I've been trying to get this bit of code to work for a while, and I just can't seem to get it. It's for a live-updating graph, that takes in an array of [x, y] for each point, so an array of arrays.
The input is a JSON
list coming from a server, that updates that same JSON
object (so it changes one JSON
and updates only the value):
[
{
"Value": 10,
"Name": "Name of variable"
}
]
I need to extract the value only.
I tried it like this:
var getValueData = async function() {
var valueJSON = await Promise.resolve($.getJSON( "{% url 'get_value' %}" ));
return valueJSON[0]['Value'];
};
var data = [];
var totalPoints = 100;
var updateInterval = 1000;
var now = new Date().getTime();
function getData() {
data.shift();
while (data.length < totalPoints) {
var value = [now += updateInterval,
getValueData().then(function(result) {
result;
})
];
data.push(value);
};
};
Basically, getData()
is trying to build an array of X = timestamp.now()
, and Y = "Value"
from JSON
, then push that array into my "overall"
data array.
Doing it this way makes value
an array of [<timestamp>, Unresolved]
.
Doing it this way:
while (data.length < totalPoints) {
getZScoreData().then(function (result) {
var valueArray = [now += updateInterval, result];
data.push(valueArray);
});
};
Makes valueArray
be an actual [<timestamp>, <JSON "value"]
, if I console.log(value)
, except this way seems to hang the server forever and consume a huge amount of RAM for the tab, as if I was doing an infinite loop (hundreds of get requests to the web server, even though the max length should 100). I'm not sure of the what's going inside the Promise to get this behavior though.

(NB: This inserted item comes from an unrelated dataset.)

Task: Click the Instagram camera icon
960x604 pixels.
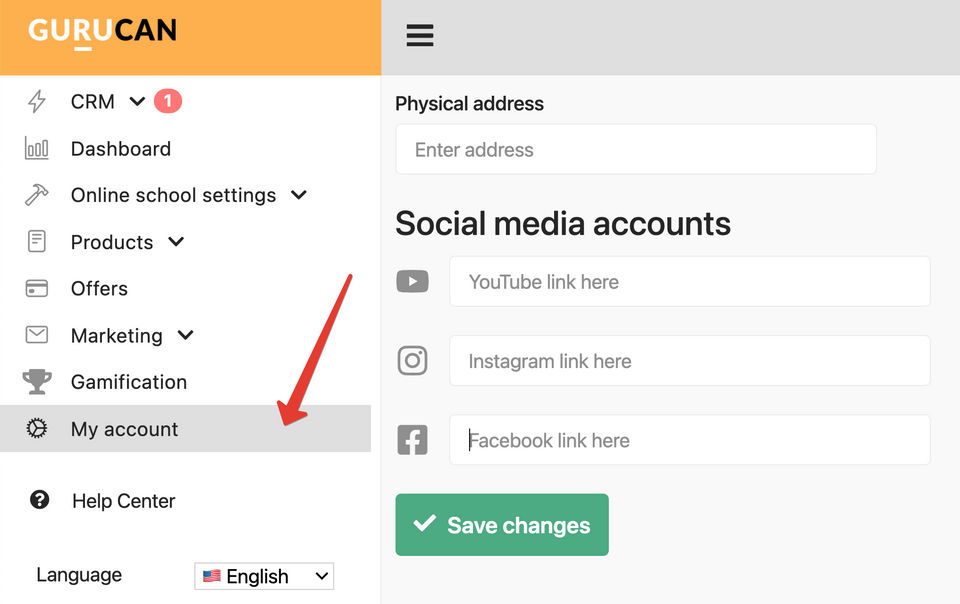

This here is the code that works in the example:
while (data.length < totalPoints) {
var y = Math.random() * 100;
var value = [now += updateInterval, y];
data.push(value);
};
It seems straightforward enough. Where it says y (in var value = [now += updateInterval, y];
) make "y" get the value from my API.
I have no clue how to actually achieve this.
I'm following the example from this Flot example but I just can't manage to make it work with an actual live value from AJAX or Promise (I even tried fetch).
All examples for "live updating table" end up just using math.random()
, which is pretty misleading, as it just kinda moves about, but isn't really live.
I believe I'm not resolving the promise in the loop properly, but due to lack of experience, at this point I'm not even sure what is wrong.
I'm not sure where in my code I would go Y = "live value"
, or whether I have to return result somewhere? I'm not familiar with Promises or AJAX that much.
Promises in loops are rarely a good idea, you'll usually want to use Promise.all()
to execute multiple Promises at once, and get their results collected in an array:
function getData() {
// Note: Why is this here?
data.shift();
var promises = [];
while (data.length < totalPoints) {
promises.push(getValueData());
}
Promise.all(promises).then(results => {
for (let result of results) {
var value = [
now += updateInterval,
result
];
data.push(value);
}
});
};
MDN has some good materials on Promises: https://developer.mozilla.org/en-US/docs/Web/JavaScript/Guide/Using_promises
As a side note, executing 100 AJAX requests at the same time sounds pretty strenuous, even with Promise.all()
. You should either try to optimize the backend if you have any influence over it, or look into Worker
s to execute the requests in batches.